20 março, 2013

Dos Comentários sobre os Salmos, de Santo Agostinho, bispo (Sl 85,1: CCL39,1176-1177) (Séc.V)

Jesus Cristo ora por nós, ora em nós,

e recebe a nossa oração

Deus não poderia conceder dom maior aos homens do que dar-lhes como Cabeça a sua Palavra,

pela qual criou todas as coisas, e a ela uni-los como membros, para que o Filho de Deus fosse

também filho do homem, um só Deus com o Pai, um só homem com os homens. Por

conseguinte, quando dirigimos a Deus nossas súplicas, não separemos dele o Filho; e, quando o

Corpo do Filho orar, não separe de si sua Cabeça. Deste modo, o único salvador de seu corpo,

nosso Senhor Jesus Cristo, é o mesmo que ora por nós, ora em nós e recebe a nossa oração.

Ele ora por nós como nosso sacerdote; ora em nós como nossa cabeça e recebe a nossa oração

como nosso Deus.

Reconheçamos nele a nossa voz, e em nós a sua voz. E quando se disser sobre o Senhor Jesus,

sobretudo nos profetas, algo referente àquela humilhação aparentemente indigna de Deus, não

hesitemos em lhe atribuir, já que ele não hesitou em fazer-se um de nós. É a ele que toda a

criação serve, porque todo o universo é obra de suas mãos.

Por isso, contemplamos sua divindade e majestade, quando ouvimos: No princípio era a

Palavra, e a Palavra estava com Deus; e a Palavra era Deus. No princípio estava ela com

Deus. Tudo foi feito por ela e sem ela nada se fez (Jo 1,1-3). Mas se nesta passagem

contemplamos a divindade do Filho de Deus que supera as mais excelsas criaturas, ouvimos

também em outras passagens da Escritura o mesmo Filho de Deus que geme, ora e louva.

Hesitamos então em atribuir-lhe tais palavras, porque nosso pensamento reluta em passar da

contemplação de sua divindade à sua humilhação, como se fosse uma injúria reconhecer como

homem aquele a quem orávamos como a Deus; por isso, o nosso pensamento fica muitas vezes

perplexo, e esforça-se por alterar o sentido das palavras. Porém, não encontramos na Escritura

recurso algum para aplicar tais palavras senão ao Filho de Deus, sem jamais separá-las dele.

Despertemos, pois, e estejamos vigilantes na fé. Consideremos aquele que assumiu a condição

de servo, a quem há pouco contemplávamos na condição de Deus; tornando-se semelhante aos

homens e sendo visto como homem, humilhou-se a si mesmo, fazendo-se obediente até à morte

(cf. Fl 2,7-8). E quis tornar suas as palavras do salmo, ao dizer, pregado na cruz: Meu Deus,

meu Deus, por que me abandonaste? (Sl 21,1).

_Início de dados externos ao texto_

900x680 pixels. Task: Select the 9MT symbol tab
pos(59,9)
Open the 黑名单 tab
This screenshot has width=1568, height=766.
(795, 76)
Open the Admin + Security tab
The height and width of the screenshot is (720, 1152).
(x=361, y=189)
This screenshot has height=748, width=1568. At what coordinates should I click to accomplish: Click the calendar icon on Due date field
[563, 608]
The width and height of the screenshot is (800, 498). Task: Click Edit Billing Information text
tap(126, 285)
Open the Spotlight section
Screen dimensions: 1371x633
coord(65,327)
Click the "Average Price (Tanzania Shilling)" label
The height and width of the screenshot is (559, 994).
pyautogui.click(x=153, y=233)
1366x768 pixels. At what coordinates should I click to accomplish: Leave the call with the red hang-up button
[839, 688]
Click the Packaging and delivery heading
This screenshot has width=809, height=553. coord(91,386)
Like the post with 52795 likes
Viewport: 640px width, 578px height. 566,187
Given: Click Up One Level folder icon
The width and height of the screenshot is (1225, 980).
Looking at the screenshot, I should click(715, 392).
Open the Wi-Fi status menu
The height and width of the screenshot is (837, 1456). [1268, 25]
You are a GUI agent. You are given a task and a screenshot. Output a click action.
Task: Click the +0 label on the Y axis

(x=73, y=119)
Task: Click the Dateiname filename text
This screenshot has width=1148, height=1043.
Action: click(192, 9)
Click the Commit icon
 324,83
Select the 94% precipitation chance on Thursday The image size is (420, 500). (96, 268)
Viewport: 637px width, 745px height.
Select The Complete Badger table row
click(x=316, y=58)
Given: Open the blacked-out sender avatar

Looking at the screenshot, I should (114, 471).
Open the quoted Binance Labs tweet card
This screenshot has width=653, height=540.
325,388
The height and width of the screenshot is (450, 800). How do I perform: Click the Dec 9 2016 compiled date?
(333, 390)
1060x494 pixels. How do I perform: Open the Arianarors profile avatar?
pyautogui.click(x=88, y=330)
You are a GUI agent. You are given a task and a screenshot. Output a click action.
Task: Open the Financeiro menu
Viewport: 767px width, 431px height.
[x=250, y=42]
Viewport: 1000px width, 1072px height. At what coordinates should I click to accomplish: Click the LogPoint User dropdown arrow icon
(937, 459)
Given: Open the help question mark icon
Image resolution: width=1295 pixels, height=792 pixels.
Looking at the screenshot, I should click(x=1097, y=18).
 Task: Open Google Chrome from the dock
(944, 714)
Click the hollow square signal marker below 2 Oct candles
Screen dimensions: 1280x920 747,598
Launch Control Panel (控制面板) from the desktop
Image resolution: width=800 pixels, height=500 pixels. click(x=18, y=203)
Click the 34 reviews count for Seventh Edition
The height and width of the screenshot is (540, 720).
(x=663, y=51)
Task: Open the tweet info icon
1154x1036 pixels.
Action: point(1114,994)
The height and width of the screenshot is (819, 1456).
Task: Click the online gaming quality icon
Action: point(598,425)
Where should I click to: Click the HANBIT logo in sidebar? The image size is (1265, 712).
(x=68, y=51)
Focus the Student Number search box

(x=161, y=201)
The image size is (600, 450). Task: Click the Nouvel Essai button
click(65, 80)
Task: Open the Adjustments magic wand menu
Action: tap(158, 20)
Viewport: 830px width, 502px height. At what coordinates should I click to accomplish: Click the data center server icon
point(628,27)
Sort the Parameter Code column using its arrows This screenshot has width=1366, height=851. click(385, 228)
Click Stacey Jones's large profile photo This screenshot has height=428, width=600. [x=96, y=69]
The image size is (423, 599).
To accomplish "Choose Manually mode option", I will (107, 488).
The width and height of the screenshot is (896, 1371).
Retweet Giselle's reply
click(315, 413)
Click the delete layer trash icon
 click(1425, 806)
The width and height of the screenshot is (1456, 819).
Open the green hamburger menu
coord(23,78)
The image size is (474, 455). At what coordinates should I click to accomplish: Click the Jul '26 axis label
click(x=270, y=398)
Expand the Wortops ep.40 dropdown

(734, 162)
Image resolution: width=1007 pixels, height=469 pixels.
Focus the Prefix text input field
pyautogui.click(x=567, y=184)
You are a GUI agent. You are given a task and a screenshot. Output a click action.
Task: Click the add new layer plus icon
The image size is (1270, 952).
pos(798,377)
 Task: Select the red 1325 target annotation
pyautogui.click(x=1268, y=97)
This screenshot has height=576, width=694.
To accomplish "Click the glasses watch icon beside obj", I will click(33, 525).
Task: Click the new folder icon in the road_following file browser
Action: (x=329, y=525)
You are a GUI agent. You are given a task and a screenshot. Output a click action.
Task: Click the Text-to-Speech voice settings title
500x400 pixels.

Ele ora na sua condição de servo, e recebe a nossa oração na sua condição de Deus; ali é

criatura, aqui o Criador; sem sofrer mudança, assumiu a condição mutável da criatura, fazendo

de nós, juntamente comele, um só homem, cabeça e corpo. Nossa oração, pois, se dirige a ele,

por ele e nele; oramos juntamente com ele e ele ora juntamente conosco.